- Work instruction A
Summarize the passage on heat transfer in two sentences.
- Work instruction B
Rewrite the paragraph of the passage on heat transfer that begins "Conduction is the transfer of heat" as a bulleted list that keeps its main facts.
- Work instruction C
Answer these questions from the passage on heat transfer:
(i) Which two methods of heat transfer require matter?
(ii) What example in a pan illustrates convection currents?
(iii) What are the two examples of radiation given?

- Reading passage
:::::

Q.6. List the ways of heat transfer and explain the wet method and dry methods of cooking.

Ways of Heat Transfer

Heat can travel from one place to another in three ways: Conduction, Convection and Radiation. Both conduction and convection require matter to transfer heat. If there is a temperature difference between two systems heat will always find a way to transfer from the higher to lower system.


Conduction is the transfer of heat between substances that are in direct contact with each other. The better the conductor, the more rapidly heat will be transferred. Metal is a good conduction of heat. Conduction occurs when a substance is heated, particles will gain more energy, and vibrate more. These molecules then bump into nearby particles and transfer some of their energy to them. This then continues and passes the energy from the hot end down to the colder end of the substance.


Thermal energy is transferred from hot places to cold places by convection. Convection occurs when warmer areas of a liquid or gas rise to cooler areas in the liquid or gas. Cooler liquid or gas then takes the place of the warmer areas which have risen higher. This results in a continous circulation pattern. Water boiling in a pan is a good example of these convection currents. Another good example of convection is in the atmosphere. The earth’s surface is warmed by the sun, the warm air rises and cool air moves in.


Radiation is a method of heat transfer that does not rely upon any contact between the heat source and the heated object as is the case with conduction and convection. Heat can be transmitted through empty space by thermal radiation often called infrared radiation. This is a type electromagnetic radiation . No mass is exchanged and no medium is required in the process of radiation. Examples of radiation is the heat from the sun, or heat released from the filament of a light bulb.

:::::

- Given information
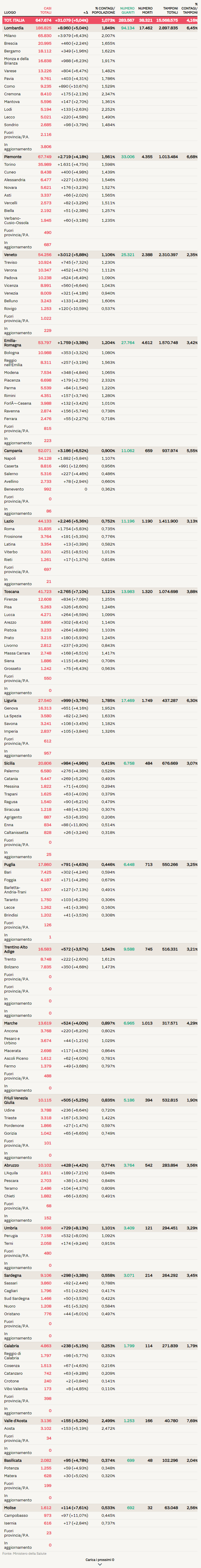
Task: Click the Campania region row
Action: click(13, 451)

:::::

- Problem solution A
Heat always moves from a hotter system to a cooler one by conduction, convection or radiation, and only the first two need matter. Conduction passes energy between particles in direct contact, convection sets up a circulation of warmer and cooler areas in a liquid or gas, and radiation carries heat through empty space as infrared radiation with no contact or medium.

- Problem solution B
- Conduction transfers heat between substances in direct contact.
- The better the conductor, the faster heat is transferred, and metal conducts heat well.
- When a substance is heated, its particles gain energy and vibrate more.
- These particles bump into nearby particles and pass on some of their energy.
- The process continues, carrying energy from the hot end of the substance to the colder end.

- Problem solution C
(i) Conduction and convection.
(ii) Water boiling in a pan.
(iii) Heat from the sun and heat released from the filament of a light bulb.